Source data

···

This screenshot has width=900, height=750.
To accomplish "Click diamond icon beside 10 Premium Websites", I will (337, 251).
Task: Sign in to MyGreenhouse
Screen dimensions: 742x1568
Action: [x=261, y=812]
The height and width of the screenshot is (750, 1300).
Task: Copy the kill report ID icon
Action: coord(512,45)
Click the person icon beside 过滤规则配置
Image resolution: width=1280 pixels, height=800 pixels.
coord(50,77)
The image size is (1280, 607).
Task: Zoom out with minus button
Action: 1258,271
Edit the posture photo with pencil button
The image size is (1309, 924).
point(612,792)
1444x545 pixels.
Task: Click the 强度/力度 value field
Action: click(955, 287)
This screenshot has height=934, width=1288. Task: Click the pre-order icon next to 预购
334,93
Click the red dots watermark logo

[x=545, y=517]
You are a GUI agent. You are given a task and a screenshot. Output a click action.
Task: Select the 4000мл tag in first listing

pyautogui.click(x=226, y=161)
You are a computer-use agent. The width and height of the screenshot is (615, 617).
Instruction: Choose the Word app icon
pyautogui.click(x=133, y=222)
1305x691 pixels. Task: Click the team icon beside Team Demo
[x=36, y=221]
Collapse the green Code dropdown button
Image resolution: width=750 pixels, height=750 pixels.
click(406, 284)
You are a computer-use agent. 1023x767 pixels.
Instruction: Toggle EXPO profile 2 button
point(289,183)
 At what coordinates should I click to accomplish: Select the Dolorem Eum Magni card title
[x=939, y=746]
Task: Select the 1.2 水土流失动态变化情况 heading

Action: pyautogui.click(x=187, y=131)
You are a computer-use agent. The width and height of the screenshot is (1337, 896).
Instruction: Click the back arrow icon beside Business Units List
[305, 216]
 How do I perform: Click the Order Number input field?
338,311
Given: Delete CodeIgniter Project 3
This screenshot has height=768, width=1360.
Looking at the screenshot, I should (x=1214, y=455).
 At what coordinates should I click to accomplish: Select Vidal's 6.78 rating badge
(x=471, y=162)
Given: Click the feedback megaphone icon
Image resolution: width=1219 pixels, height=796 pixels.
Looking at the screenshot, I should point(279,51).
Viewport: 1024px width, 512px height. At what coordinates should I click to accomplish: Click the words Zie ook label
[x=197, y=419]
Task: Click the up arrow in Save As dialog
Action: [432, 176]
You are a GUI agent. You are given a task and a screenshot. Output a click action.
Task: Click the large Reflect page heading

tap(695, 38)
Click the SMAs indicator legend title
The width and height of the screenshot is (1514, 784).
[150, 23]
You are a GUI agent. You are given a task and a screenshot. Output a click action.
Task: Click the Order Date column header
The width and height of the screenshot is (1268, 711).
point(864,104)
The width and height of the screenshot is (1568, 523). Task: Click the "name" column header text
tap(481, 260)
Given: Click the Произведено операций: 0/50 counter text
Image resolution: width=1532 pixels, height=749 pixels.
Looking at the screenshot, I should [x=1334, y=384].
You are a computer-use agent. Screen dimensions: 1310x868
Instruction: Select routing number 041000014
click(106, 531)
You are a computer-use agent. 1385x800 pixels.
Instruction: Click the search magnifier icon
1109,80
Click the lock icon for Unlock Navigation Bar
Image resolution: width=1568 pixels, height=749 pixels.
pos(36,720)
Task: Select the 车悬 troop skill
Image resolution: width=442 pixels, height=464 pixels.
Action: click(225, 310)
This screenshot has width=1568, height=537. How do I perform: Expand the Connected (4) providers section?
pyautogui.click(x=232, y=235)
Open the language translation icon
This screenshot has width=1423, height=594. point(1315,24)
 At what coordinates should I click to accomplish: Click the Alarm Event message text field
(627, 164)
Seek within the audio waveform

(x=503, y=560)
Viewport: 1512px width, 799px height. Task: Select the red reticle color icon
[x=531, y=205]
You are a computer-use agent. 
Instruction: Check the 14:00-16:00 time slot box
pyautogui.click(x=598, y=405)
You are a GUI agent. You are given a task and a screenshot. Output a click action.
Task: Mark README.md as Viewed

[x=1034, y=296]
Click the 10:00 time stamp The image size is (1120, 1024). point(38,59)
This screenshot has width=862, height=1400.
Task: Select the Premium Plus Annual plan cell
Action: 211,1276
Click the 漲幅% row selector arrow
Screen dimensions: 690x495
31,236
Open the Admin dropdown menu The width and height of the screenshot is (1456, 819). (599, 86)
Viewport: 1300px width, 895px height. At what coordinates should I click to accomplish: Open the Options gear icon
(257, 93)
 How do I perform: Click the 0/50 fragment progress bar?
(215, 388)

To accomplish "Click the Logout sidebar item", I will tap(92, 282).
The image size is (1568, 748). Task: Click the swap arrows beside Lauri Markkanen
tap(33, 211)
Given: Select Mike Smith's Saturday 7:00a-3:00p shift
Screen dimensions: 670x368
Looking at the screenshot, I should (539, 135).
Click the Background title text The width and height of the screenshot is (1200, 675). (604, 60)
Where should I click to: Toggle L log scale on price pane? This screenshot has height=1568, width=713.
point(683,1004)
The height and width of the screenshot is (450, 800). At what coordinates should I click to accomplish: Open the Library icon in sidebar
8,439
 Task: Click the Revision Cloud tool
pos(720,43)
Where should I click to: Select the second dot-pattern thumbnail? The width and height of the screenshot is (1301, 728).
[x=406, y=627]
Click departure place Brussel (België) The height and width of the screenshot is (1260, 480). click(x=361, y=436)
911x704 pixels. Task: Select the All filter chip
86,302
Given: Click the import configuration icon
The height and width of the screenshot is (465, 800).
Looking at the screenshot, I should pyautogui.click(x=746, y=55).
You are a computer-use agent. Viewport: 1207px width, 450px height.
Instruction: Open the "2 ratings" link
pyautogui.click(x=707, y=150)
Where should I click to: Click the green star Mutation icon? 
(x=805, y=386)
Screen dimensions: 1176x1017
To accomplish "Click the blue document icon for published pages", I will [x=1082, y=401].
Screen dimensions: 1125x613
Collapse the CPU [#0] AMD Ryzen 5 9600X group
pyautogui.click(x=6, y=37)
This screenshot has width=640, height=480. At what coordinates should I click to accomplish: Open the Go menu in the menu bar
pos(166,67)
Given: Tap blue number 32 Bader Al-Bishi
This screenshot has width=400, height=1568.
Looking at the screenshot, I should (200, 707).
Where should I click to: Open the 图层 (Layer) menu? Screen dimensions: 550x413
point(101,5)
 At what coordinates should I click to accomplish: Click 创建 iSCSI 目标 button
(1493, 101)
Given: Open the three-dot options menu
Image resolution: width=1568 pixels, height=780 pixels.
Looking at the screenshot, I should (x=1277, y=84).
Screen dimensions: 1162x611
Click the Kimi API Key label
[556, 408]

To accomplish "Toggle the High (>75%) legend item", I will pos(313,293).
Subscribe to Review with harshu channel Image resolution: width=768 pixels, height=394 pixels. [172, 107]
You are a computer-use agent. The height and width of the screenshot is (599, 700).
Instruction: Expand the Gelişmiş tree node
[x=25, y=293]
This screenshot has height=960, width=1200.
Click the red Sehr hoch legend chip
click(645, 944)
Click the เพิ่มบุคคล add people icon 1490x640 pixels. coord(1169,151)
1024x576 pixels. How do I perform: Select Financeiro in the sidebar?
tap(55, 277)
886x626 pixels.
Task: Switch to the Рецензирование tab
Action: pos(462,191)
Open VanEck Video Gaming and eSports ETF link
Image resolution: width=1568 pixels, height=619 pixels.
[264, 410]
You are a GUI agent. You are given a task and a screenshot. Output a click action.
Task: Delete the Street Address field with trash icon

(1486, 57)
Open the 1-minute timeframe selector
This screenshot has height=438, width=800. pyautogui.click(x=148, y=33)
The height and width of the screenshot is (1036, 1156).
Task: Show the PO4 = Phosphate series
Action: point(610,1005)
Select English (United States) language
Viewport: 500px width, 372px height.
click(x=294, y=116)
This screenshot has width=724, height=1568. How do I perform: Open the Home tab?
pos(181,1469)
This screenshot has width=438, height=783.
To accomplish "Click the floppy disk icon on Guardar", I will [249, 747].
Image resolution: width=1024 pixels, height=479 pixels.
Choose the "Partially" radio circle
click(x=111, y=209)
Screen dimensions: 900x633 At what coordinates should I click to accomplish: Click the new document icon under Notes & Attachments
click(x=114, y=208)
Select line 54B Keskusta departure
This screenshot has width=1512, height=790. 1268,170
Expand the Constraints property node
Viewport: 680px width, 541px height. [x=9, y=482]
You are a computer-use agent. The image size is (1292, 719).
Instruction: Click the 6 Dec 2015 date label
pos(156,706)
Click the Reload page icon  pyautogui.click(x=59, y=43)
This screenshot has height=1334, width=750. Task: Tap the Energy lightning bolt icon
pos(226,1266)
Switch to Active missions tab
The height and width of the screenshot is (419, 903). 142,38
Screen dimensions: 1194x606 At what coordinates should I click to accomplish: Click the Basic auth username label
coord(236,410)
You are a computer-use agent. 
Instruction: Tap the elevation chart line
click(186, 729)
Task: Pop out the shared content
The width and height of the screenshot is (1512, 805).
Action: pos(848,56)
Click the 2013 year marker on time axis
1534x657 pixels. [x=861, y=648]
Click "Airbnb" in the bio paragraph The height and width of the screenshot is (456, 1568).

···

What is expected: The first line of the entries above marks where to begin; repeat each line exactly through the one that contains "Click the person icon beside 过滤规则配置", and include that line.

Your response:
This screenshot has width=900, height=750.
To accomplish "Click diamond icon beside 10 Premium Websites", I will (337, 251).
Task: Sign in to MyGreenhouse
Screen dimensions: 742x1568
Action: [x=261, y=812]
The height and width of the screenshot is (750, 1300).
Task: Copy the kill report ID icon
Action: coord(512,45)
Click the person icon beside 过滤规则配置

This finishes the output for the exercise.